- Instructions to follow -
Whenever the word "formatting" appears in a line of the data below, copy that line.

——

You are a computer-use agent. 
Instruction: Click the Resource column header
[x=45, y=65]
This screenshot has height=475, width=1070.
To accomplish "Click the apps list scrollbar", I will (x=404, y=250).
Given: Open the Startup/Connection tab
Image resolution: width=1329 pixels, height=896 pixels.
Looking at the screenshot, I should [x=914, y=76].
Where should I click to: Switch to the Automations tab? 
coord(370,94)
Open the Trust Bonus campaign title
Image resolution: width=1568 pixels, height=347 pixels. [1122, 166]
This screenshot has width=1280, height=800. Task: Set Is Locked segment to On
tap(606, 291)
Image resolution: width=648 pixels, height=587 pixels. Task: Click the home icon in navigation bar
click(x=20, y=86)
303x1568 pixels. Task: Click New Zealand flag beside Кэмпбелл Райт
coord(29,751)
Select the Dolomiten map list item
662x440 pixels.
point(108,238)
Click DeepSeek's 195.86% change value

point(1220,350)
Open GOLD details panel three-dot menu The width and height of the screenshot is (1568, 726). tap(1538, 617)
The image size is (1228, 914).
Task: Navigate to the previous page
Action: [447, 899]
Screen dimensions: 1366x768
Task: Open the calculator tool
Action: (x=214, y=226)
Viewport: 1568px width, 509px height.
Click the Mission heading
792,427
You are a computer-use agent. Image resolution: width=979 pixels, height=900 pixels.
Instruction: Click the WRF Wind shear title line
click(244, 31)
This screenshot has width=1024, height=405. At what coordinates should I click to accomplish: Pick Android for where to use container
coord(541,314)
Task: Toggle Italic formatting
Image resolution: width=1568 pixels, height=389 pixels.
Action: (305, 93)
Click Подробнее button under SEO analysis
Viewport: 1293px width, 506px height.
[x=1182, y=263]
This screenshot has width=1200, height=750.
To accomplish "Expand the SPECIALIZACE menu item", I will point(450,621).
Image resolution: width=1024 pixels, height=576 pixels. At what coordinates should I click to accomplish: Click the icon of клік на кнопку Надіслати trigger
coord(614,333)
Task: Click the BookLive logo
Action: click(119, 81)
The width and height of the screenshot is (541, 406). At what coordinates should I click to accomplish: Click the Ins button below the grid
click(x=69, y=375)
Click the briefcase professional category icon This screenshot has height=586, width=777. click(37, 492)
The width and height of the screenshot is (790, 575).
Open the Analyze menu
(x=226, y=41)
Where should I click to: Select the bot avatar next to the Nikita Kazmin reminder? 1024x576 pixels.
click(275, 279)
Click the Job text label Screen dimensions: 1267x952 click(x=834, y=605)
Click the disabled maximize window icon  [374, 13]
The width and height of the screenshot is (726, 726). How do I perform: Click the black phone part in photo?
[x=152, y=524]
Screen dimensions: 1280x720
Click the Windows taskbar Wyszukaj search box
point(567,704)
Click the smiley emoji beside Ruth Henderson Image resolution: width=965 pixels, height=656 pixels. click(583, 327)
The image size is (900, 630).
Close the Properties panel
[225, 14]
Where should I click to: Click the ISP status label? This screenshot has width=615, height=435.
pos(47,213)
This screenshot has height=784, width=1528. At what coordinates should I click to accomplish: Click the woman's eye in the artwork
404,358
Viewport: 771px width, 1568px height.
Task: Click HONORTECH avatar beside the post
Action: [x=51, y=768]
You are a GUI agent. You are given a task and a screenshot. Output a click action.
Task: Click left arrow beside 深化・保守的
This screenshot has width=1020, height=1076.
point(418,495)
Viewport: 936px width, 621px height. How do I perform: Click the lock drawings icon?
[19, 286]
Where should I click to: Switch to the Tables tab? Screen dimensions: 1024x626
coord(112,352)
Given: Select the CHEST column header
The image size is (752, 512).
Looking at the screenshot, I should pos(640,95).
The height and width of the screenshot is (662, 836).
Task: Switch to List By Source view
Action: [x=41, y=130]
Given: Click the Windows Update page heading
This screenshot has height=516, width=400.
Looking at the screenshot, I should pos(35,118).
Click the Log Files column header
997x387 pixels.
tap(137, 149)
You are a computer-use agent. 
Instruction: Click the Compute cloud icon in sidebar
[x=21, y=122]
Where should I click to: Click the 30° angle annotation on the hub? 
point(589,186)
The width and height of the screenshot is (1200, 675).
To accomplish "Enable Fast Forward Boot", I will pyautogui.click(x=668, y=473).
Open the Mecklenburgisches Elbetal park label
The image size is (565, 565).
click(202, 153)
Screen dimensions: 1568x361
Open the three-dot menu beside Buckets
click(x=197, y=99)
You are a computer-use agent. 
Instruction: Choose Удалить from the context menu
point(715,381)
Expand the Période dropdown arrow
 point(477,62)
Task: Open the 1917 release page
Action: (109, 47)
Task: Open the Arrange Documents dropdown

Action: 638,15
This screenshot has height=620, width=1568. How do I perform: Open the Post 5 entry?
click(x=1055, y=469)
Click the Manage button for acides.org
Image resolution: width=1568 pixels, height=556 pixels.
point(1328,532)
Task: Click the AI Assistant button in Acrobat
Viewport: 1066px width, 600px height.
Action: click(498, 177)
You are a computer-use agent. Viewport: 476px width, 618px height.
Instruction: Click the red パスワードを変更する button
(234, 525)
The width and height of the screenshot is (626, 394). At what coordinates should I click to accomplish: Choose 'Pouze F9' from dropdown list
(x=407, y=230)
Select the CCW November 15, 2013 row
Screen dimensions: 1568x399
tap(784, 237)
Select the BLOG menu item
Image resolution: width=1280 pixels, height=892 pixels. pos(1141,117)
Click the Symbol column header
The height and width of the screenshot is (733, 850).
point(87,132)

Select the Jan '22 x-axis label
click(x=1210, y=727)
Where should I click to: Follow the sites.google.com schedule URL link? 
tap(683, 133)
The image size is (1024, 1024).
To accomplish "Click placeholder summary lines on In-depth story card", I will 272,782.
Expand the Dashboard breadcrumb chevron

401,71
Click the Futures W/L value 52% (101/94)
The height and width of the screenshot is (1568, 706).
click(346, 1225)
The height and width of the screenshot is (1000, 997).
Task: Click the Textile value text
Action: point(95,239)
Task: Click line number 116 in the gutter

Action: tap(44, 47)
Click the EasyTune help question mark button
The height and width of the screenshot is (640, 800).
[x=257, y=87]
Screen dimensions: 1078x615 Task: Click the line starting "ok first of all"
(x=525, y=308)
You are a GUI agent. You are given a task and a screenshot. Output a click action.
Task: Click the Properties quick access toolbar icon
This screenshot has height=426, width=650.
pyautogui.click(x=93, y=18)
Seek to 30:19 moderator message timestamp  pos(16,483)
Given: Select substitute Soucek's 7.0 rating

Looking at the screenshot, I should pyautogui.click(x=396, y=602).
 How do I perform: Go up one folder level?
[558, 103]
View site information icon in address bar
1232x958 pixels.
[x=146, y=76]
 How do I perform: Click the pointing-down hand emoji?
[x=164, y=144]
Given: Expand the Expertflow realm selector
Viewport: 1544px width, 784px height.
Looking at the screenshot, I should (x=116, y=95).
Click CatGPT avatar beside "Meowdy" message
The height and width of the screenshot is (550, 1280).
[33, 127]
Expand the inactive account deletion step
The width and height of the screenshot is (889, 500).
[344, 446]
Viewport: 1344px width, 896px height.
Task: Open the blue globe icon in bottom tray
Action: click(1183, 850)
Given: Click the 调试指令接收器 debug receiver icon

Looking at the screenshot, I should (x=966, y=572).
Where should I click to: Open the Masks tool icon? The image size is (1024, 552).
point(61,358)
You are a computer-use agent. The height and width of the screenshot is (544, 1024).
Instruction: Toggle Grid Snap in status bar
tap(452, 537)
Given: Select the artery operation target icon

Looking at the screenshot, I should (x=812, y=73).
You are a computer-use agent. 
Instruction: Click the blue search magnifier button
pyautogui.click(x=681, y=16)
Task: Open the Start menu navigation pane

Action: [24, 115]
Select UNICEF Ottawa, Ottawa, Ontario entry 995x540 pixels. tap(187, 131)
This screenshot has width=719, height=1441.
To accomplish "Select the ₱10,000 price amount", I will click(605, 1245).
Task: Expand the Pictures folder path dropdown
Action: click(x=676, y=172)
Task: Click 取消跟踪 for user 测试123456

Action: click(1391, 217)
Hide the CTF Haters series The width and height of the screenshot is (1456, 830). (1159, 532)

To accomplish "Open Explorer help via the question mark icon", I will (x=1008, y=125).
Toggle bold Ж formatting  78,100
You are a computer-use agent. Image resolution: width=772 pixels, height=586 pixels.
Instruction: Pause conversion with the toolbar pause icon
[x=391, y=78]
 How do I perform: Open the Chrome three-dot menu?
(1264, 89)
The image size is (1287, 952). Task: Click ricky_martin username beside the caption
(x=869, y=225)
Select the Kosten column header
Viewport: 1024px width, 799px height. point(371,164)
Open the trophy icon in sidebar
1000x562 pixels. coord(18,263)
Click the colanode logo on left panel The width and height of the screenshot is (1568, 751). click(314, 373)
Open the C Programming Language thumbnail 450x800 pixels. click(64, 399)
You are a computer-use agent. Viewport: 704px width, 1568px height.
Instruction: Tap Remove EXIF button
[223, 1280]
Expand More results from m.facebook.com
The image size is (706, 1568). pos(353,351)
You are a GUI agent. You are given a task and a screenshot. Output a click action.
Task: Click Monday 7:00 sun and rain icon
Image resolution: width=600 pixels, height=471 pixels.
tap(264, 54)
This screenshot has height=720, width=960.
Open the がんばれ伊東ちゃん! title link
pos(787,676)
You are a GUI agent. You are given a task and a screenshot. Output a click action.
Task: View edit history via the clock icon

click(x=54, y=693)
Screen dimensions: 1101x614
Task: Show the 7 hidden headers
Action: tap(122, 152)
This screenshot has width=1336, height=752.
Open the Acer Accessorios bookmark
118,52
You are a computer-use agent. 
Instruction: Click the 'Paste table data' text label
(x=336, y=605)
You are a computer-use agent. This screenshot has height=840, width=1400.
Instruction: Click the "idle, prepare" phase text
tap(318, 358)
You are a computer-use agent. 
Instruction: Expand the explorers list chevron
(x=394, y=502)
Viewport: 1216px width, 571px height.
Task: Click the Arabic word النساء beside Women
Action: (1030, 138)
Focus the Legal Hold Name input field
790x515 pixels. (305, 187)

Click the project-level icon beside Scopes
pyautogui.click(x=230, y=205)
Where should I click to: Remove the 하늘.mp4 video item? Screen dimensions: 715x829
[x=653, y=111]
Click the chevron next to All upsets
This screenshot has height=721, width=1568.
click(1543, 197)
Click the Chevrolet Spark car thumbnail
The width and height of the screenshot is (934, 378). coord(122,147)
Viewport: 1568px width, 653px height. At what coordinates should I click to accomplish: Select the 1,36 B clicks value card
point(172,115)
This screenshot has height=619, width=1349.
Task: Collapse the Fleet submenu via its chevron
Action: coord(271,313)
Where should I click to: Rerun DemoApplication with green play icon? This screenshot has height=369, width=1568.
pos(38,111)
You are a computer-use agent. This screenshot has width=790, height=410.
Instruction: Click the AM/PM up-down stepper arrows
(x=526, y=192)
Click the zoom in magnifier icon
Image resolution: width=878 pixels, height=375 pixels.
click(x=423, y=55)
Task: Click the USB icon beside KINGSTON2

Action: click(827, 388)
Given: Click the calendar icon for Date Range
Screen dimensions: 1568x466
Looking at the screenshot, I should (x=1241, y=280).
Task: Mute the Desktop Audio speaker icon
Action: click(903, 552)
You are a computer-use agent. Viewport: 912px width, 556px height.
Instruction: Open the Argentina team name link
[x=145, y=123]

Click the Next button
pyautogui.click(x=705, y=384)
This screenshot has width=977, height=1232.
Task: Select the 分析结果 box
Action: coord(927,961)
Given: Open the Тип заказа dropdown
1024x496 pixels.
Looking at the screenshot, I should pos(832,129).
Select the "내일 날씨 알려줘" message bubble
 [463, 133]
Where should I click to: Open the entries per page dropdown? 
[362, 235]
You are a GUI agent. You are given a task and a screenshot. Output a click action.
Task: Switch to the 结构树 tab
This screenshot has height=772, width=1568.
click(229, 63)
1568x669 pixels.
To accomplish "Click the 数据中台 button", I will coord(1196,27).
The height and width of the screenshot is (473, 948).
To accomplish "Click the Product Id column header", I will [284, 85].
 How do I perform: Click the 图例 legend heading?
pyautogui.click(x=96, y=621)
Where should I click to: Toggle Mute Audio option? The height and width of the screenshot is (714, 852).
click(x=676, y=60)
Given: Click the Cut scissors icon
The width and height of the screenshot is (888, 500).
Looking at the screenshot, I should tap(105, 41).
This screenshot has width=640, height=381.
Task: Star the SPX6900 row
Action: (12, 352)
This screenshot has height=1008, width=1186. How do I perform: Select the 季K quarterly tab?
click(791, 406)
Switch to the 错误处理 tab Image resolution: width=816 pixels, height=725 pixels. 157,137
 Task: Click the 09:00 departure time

——

- Result -
Task: Toggle Italic formatting
Toggle bold Ж formatting  78,100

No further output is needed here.